Exercise prompt –
Once you have read the entries below, give them all again without any difference.

[Stored data entries]
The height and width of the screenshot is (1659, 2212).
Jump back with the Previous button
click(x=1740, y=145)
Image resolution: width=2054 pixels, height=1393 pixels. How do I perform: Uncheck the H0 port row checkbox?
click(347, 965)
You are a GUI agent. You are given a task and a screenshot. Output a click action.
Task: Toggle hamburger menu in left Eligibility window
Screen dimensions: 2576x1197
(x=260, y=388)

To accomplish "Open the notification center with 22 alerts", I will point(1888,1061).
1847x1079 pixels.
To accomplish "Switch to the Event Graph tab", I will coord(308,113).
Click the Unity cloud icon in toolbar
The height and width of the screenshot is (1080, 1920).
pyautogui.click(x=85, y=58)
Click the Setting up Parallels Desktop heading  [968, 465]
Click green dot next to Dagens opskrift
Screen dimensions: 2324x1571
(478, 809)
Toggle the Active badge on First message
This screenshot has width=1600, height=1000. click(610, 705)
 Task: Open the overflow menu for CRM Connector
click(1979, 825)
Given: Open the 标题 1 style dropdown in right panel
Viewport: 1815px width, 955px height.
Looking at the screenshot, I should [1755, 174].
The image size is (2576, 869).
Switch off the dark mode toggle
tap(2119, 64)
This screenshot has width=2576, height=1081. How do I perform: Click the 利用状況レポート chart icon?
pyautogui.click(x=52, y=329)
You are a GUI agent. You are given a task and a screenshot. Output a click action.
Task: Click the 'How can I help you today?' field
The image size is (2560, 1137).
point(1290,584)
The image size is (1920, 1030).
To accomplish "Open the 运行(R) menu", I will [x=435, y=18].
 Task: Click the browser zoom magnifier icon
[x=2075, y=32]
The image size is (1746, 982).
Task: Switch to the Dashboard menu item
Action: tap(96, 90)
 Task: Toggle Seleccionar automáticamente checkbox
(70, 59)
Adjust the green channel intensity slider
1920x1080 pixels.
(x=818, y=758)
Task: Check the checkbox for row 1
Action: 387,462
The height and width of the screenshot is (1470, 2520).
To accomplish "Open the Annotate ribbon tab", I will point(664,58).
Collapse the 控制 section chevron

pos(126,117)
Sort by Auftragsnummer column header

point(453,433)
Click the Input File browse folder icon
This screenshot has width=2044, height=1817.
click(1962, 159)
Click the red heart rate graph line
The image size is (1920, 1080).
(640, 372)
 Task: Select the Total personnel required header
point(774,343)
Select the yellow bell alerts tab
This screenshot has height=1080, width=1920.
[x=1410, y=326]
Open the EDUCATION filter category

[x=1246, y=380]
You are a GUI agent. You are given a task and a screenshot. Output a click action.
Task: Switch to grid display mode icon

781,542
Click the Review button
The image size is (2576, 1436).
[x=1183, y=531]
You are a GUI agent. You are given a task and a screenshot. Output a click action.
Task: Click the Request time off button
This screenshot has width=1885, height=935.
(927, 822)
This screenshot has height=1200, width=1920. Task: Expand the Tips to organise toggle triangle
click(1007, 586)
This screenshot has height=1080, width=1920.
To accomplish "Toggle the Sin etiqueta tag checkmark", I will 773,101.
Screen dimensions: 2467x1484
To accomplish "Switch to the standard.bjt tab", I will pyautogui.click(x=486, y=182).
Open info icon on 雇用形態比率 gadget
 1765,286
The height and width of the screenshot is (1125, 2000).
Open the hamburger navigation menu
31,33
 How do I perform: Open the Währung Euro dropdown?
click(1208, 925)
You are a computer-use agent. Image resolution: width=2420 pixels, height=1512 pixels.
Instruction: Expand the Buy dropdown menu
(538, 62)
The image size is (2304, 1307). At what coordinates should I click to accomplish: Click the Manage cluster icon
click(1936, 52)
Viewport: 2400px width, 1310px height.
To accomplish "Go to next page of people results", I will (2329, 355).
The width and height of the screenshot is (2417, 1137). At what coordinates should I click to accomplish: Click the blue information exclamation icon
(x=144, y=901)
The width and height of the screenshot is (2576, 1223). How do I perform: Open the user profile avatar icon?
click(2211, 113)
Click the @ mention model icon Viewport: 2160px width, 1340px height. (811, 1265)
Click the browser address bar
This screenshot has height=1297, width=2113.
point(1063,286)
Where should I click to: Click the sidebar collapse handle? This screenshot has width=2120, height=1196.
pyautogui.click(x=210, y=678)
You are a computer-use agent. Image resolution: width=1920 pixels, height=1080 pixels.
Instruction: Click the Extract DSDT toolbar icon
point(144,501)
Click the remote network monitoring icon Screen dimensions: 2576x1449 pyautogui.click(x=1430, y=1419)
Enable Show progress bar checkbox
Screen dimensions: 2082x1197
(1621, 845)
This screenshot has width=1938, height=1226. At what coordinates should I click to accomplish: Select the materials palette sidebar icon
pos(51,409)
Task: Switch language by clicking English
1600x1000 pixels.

Exercise output –
The height and width of the screenshot is (1659, 2212).
Jump back with the Previous button
click(x=1740, y=145)
Image resolution: width=2054 pixels, height=1393 pixels. How do I perform: Uncheck the H0 port row checkbox?
click(347, 965)
You are a GUI agent. You are given a task and a screenshot. Output a click action.
Task: Toggle hamburger menu in left Eligibility window
Screen dimensions: 2576x1197
(x=260, y=388)

To accomplish "Open the notification center with 22 alerts", I will point(1888,1061).
1847x1079 pixels.
To accomplish "Switch to the Event Graph tab", I will coord(308,113).
Click the Unity cloud icon in toolbar
The height and width of the screenshot is (1080, 1920).
pyautogui.click(x=85, y=58)
Click the Setting up Parallels Desktop heading  [968, 465]
Click green dot next to Dagens opskrift
Screen dimensions: 2324x1571
(478, 809)
Toggle the Active badge on First message
This screenshot has width=1600, height=1000. click(610, 705)
 Task: Open the overflow menu for CRM Connector
click(1979, 825)
Given: Open the 标题 1 style dropdown in right panel
Viewport: 1815px width, 955px height.
Looking at the screenshot, I should [1755, 174].
The image size is (2576, 869).
Switch off the dark mode toggle
tap(2119, 64)
This screenshot has width=2576, height=1081. How do I perform: Click the 利用状況レポート chart icon?
pyautogui.click(x=52, y=329)
You are a GUI agent. You are given a task and a screenshot. Output a click action.
Task: Click the 'How can I help you today?' field
The image size is (2560, 1137).
point(1290,584)
The image size is (1920, 1030).
To accomplish "Open the 运行(R) menu", I will [x=435, y=18].
 Task: Click the browser zoom magnifier icon
[x=2075, y=32]
The image size is (1746, 982).
Task: Switch to the Dashboard menu item
Action: tap(96, 90)
 Task: Toggle Seleccionar automáticamente checkbox
(70, 59)
Adjust the green channel intensity slider
1920x1080 pixels.
(x=818, y=758)
Task: Check the checkbox for row 1
Action: 387,462
The height and width of the screenshot is (1470, 2520).
To accomplish "Open the Annotate ribbon tab", I will point(664,58).
Collapse the 控制 section chevron

pos(126,117)
Sort by Auftragsnummer column header

point(453,433)
Click the Input File browse folder icon
This screenshot has width=2044, height=1817.
click(1962, 159)
Click the red heart rate graph line
The image size is (1920, 1080).
(640, 372)
 Task: Select the Total personnel required header
point(774,343)
Select the yellow bell alerts tab
This screenshot has height=1080, width=1920.
[x=1410, y=326]
Open the EDUCATION filter category

[x=1246, y=380]
You are a GUI agent. You are given a task and a screenshot. Output a click action.
Task: Switch to grid display mode icon

781,542
Click the Review button
The image size is (2576, 1436).
[x=1183, y=531]
You are a GUI agent. You are given a task and a screenshot. Output a click action.
Task: Click the Request time off button
This screenshot has width=1885, height=935.
(927, 822)
This screenshot has height=1200, width=1920. Task: Expand the Tips to organise toggle triangle
click(1007, 586)
This screenshot has height=1080, width=1920.
To accomplish "Toggle the Sin etiqueta tag checkmark", I will 773,101.
Screen dimensions: 2467x1484
To accomplish "Switch to the standard.bjt tab", I will pyautogui.click(x=486, y=182).
Open info icon on 雇用形態比率 gadget
 1765,286
The height and width of the screenshot is (1125, 2000).
Open the hamburger navigation menu
31,33
 How do I perform: Open the Währung Euro dropdown?
click(1208, 925)
You are a computer-use agent. Image resolution: width=2420 pixels, height=1512 pixels.
Instruction: Expand the Buy dropdown menu
(538, 62)
The image size is (2304, 1307). At what coordinates should I click to accomplish: Click the Manage cluster icon
click(1936, 52)
Viewport: 2400px width, 1310px height.
To accomplish "Go to next page of people results", I will (2329, 355).
The width and height of the screenshot is (2417, 1137). At what coordinates should I click to accomplish: Click the blue information exclamation icon
(x=144, y=901)
The width and height of the screenshot is (2576, 1223). How do I perform: Open the user profile avatar icon?
click(2211, 113)
Click the @ mention model icon Viewport: 2160px width, 1340px height. (811, 1265)
Click the browser address bar
This screenshot has height=1297, width=2113.
point(1063,286)
Where should I click to: Click the sidebar collapse handle? This screenshot has width=2120, height=1196.
pyautogui.click(x=210, y=678)
You are a computer-use agent. Image resolution: width=1920 pixels, height=1080 pixels.
Instruction: Click the Extract DSDT toolbar icon
point(144,501)
Click the remote network monitoring icon Screen dimensions: 2576x1449 pyautogui.click(x=1430, y=1419)
Enable Show progress bar checkbox
Screen dimensions: 2082x1197
(1621, 845)
This screenshot has width=1938, height=1226. At what coordinates should I click to accomplish: Select the materials palette sidebar icon
pos(51,409)
Task: Switch language by clicking English
1600x1000 pixels.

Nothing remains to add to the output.